##### Textausschnitt

Oliver Tolmein: Das neue Patientenrecht-Gesetz sagt hierzu nichts. Die Rechtsprechung hat als Grundsatz entwickelt, dass es nicht auf das Ausmaß des Schadens ankommt, sondern darauf, ob das Vorgehen des Arztes völlig unverständlich ist und ihm dieser Behandlungsfehler schlechterdings nicht unterlaufen darf. Auch die Summierung von "einfachen Fehlern" kann unter Umständen dazu führen, dass ein "grober" Behandlungsfehler angenommen wird. Aber das zu beurteilen, bleibt dem Gericht überlassen. Es muss in der Bewertung eines Fehlers als "einfach" oder "grob" nicht der Meinung des Sachverständigen folgen. Man kann den Richter daher vereinzelt auch bei einem ungünstigen Sachverständigen-Gutachten von der eigenen Sichtweise überzeugen.
Die Voruntersuchung kam mir seltsam vor. Jetzt habe ich Angst, dass bei der weiteren Behandlung etwas schiefgeht. Wie kann ich mich am besten frühzeitig absichern?
Sven Axel Dubitscher: Man sollte sich unbedingt eine Kopie des unterschriebenen Aufklärungsbogens geben lassen, um nachträgliche Eintragungen auszuschließen. Der Bogen ist ein wichtiger Beweis. Außerdem fragt man am besten bei verschiedenen Stellen nach und holt sich eine Zweitmeinung ein. Es ist auch sehr hilfreich, Vorgänge zu dokumentieren und sich Namen von Gesprächspartnern zu notieren. Unbedingt sollte man alle Dokumente gut durchlesen, besonders bevor man sie unterschreibt. Die Behandlung ist ein Vertrag wie jeder andere, und auch hier kann man durch eine Unterschrift auf Rechte verzichten.
Was kann ich tun, wenn dem Arzt ein Fehler bei der Behandlung unterlaufen ist?

##########
##### Zu prüfende Daten

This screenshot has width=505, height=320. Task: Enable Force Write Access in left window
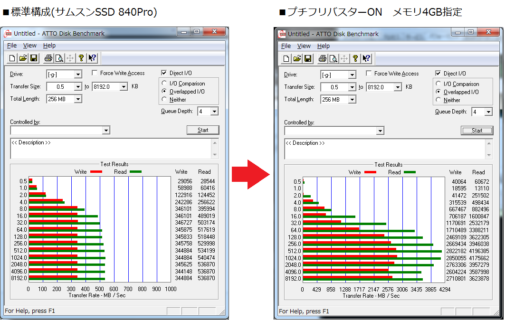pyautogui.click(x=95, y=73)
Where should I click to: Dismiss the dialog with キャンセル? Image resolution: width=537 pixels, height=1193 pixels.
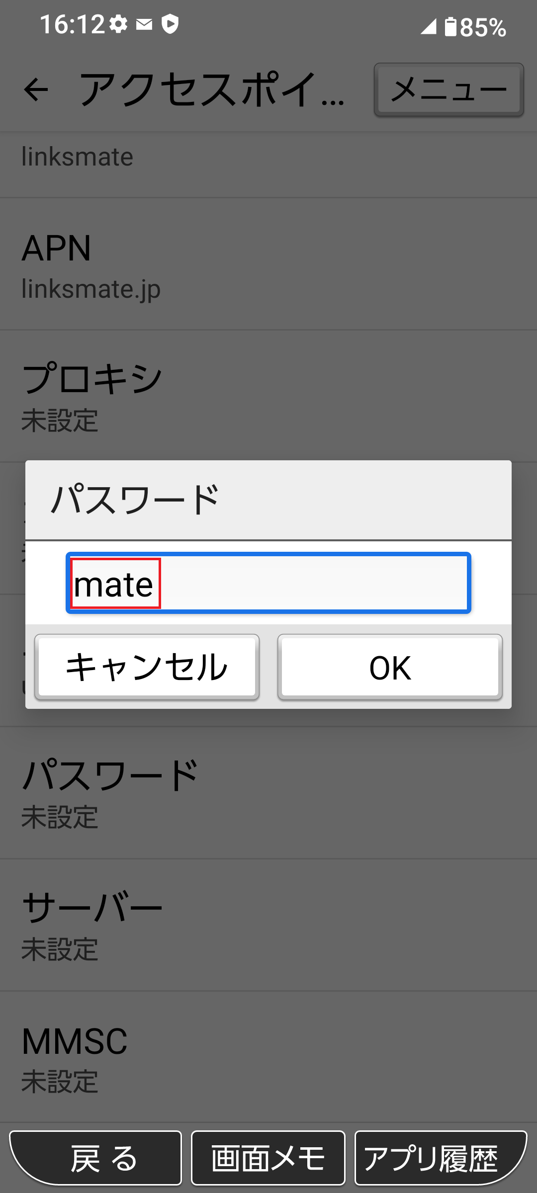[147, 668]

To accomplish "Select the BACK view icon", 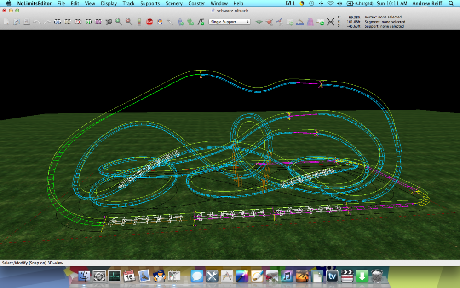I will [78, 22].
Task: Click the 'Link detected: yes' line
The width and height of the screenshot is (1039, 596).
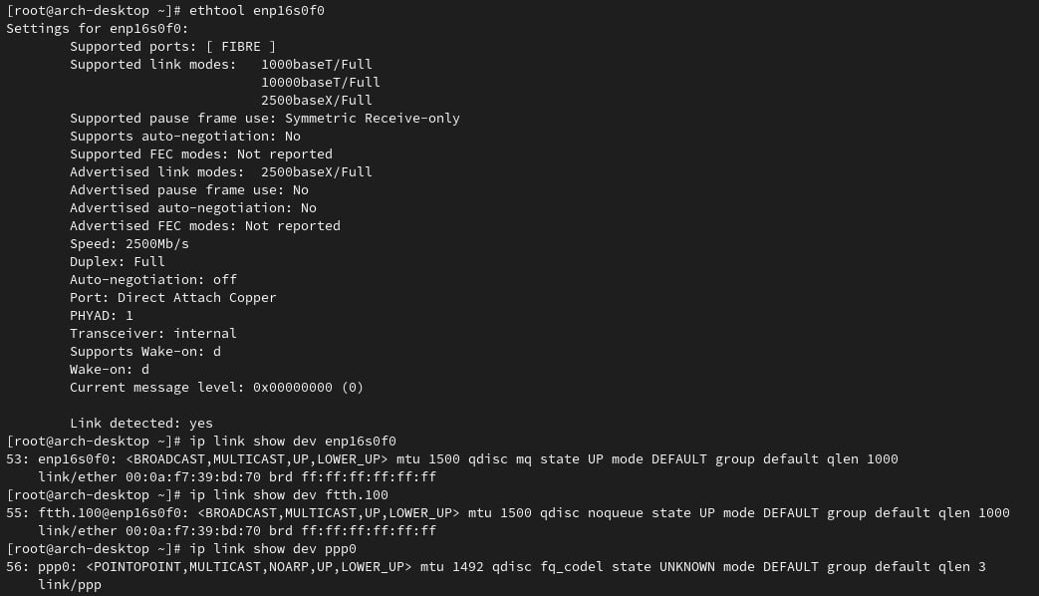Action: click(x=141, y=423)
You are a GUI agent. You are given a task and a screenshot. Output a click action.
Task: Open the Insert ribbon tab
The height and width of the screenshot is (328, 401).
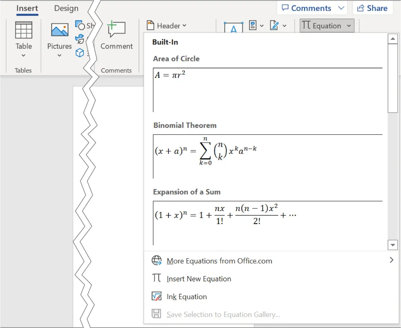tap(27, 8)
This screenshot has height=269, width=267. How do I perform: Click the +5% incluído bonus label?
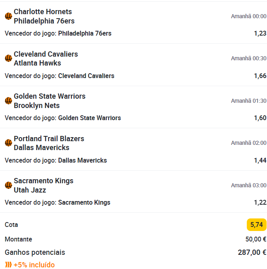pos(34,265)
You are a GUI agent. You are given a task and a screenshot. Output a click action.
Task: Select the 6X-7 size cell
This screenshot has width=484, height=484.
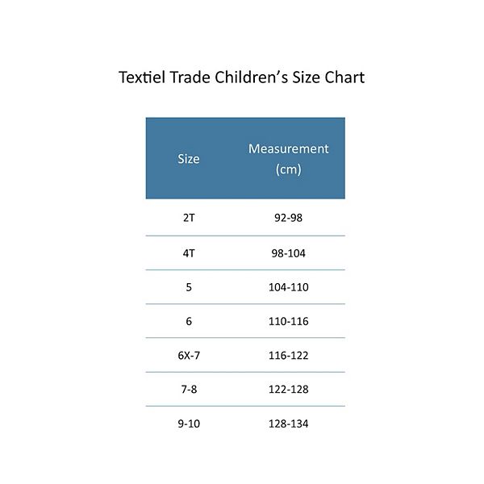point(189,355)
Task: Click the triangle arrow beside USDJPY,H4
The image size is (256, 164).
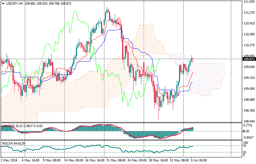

##########
##### Zu prüfende Daten

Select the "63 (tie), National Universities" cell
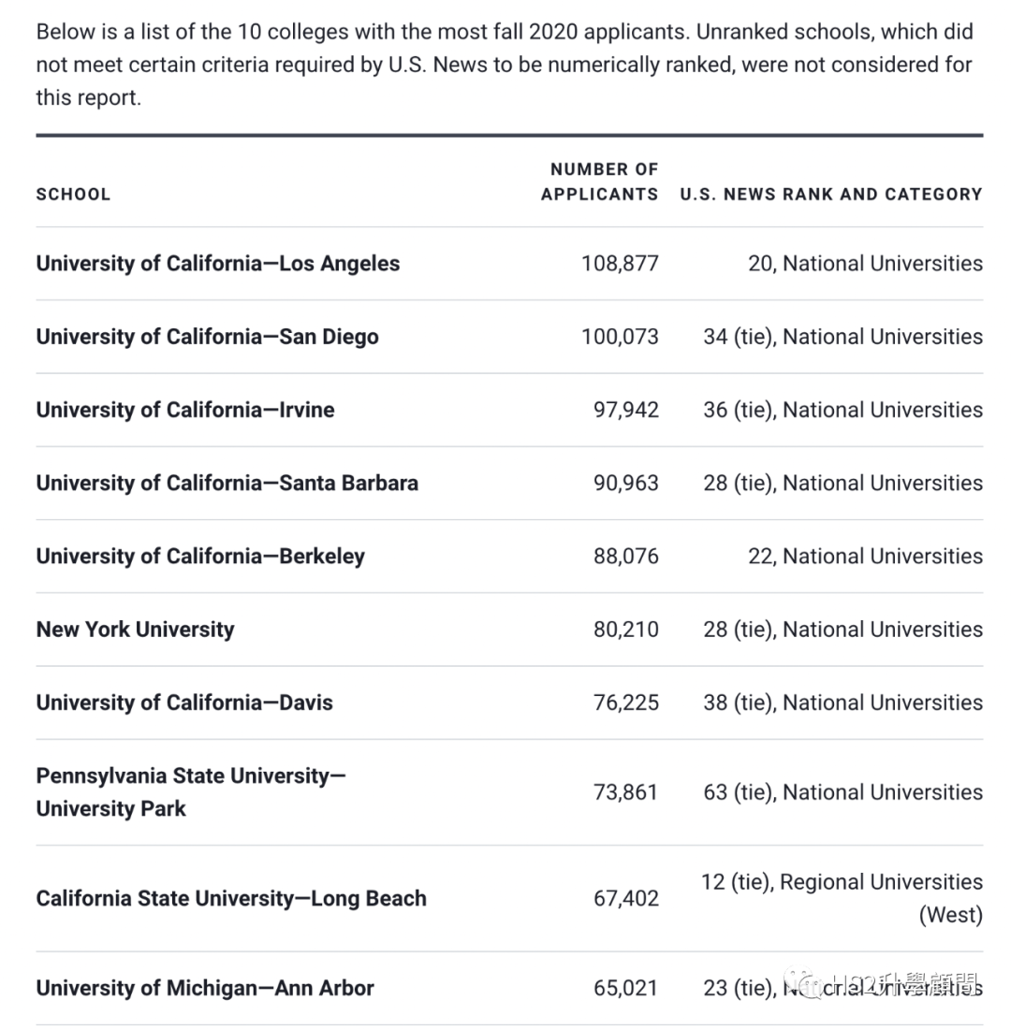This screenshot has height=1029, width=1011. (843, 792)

##########

Aufgaben:
a - Prüfen Sie, ob die folgenden Aussagen mit dem Textausschnitt über Behandlungsfehler übereinstimmen, und belegen Sie jede Antwort mit den entscheidenden Worten aus dem Text: (i) Ob ein grober Behandlungsfehler vorliegt, hängt vom Ausmaß des Schadens ab. (ii) Das Gericht ist bei der Einstufung eines Fehlers an die Meinung des Sachverständigen gebunden. (iii) Es wird empfohlen, sich eine Kopie des unterschriebenen Aufklärungsbogens geben zu lassen.
b - Schreiben Sie aus dem Textausschnitt über Behandlungsfehler den Abschnitt von „Oliver Tolmein: Das“ bis einschließlich „eigenen Sichtweise überzeugen.“ wortgetreu ab.
Verwenden Sie hierfür ausschließlich den Textausschnitt.

Lösungen:
a -
(i) Nein: „dass es nicht auf das Ausmaß des Schadens ankommt“
(ii) Nein: „Es muss in der Bewertung eines Fehlers als "einfach" oder "grob" nicht der Meinung des Sachverständigen folgen.“
(iii) Ja: „Man sollte sich unbedingt eine Kopie des unterschriebenen Aufklärungsbogens geben lassen“

b -
Oliver Tolmein: Das neue Patientenrecht-Gesetz sagt hierzu nichts. Die Rechtsprechung hat als Grundsatz entwickelt, dass es nicht auf das Ausmaß des Schadens ankommt, sondern darauf, ob das Vorgehen des Arztes völlig unverständlich ist und ihm dieser Behandlungsfehler schlechterdings nicht unterlaufen darf. Auch die Summierung von "einfachen Fehlern" kann unter Umständen dazu führen, dass ein "grober" Behandlungsfehler angenommen wird. Aber das zu beurteilen, bleibt dem Gericht überlassen. Es muss in der Bewertung eines Fehlers als "einfach" oder "grob" nicht der Meinung des Sachverständigen folgen. Man kann den Richter daher vereinzelt auch bei einem ungünstigen Sachverständigen-Gutachten von der eigenen Sichtweise überzeugen.